Me refugio en un pequeño café buscando algo de mi propia paz, alisando mi corazón arrugado. Sobre un café gourmand ―café acompañado de tres tipos de dulces normandos―, hago un balance en mi diario sobre el cementerio que acabo de visitar; uno de cientos de camposantos, como un rosario de fosas comunes, esparcidos por la campiña francesa y convertidos en monumentos para reverenciar el servicio a la paz de los soldados, muchachos de no más de veintidós años, con sus sueños apagados por las balas. Quizás, aquí en este café y sobre estas páginas pueda soltar el peso de lo que acababa de atestiguar. No es lo mismo las cifras de “millones de muertos y heridos” que repiten los guías turísticos en todos los museos de la zona, que la real dimensión de la tragedia y el desguace palpables en las miles de cruces ante mí. Quise correr, pero estaba paralizada. Con ganas de vomitar y de gritar, hice un esfuerzo sobrehumano para adentrarme entre las tumbas y cenotafios; lentamente, leí sus nombres y sus edades en voz alta, y les di gracias por sus cuerpos con la esperanza de que sus almas no fueran olvidadas.
El recuerdo del cementerio, con su silencio y su soledad, choca con el ambiente casi carnavalesco del malecón del pueblo. Garabateo algunas líneas para zafarme de la tristeza sin logro alguno. Salgo del café aun arrastrando el peso de la experiencia y deambulo por las callejuelas. Los turistas ríen y meriendan como tras una batalla ganada. Ajenos. Decenas de tienditas ofrecen los mismos llaveritos de D-Day, las mismas franelas alegóricas a las batallas y hasta réplicas de cascos en plástico para niños (¡!). Las filas para entrar al Museo del Desembarco o a la proyección de la invasión en 360°, son larguísimas. Todo se ofrece con la promesa de la más pura intensidad histórica. Algunas personas salen del museo quizás con el morbo alborotado, pero a otros se les ve la expresión de quien acaba de ser tocado por la crudeza de la Historia. Y es en ellos en los que está el valor de toda esta experiencia: aprender del pasado para no cometer los mismos errores.
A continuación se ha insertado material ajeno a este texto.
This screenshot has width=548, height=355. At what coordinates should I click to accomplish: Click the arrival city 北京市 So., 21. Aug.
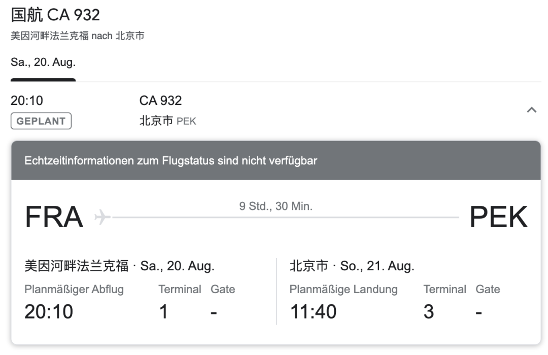tap(352, 266)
Todos estamos de paso por este pueblo, por el museo, por el restaurante. Me incluyo. Pronto regresaré a mi casa en Canadá y todo esto será un recuerdo, pero algo ha cambiado en mí, pues una reflexión me ha abofeteado: aquellas guerras, tan lejanas, no lo son. Son patentes, posibles, agazapadas a la vuelta de la esquina. Y quizás, en un futuro cercano compraremos llaveritos o franelas en Afganistán, Ucrania o Sierra Leone.
Que letras, que mensaje, esplendido mi querida Erika, es sabroso leer tus escritos, llenos de vida y sentimiento. Felicidades y sigue con esa brillante pluma con colores de realidad.
Muchas gracias José. Me honran tus gentiles palabras.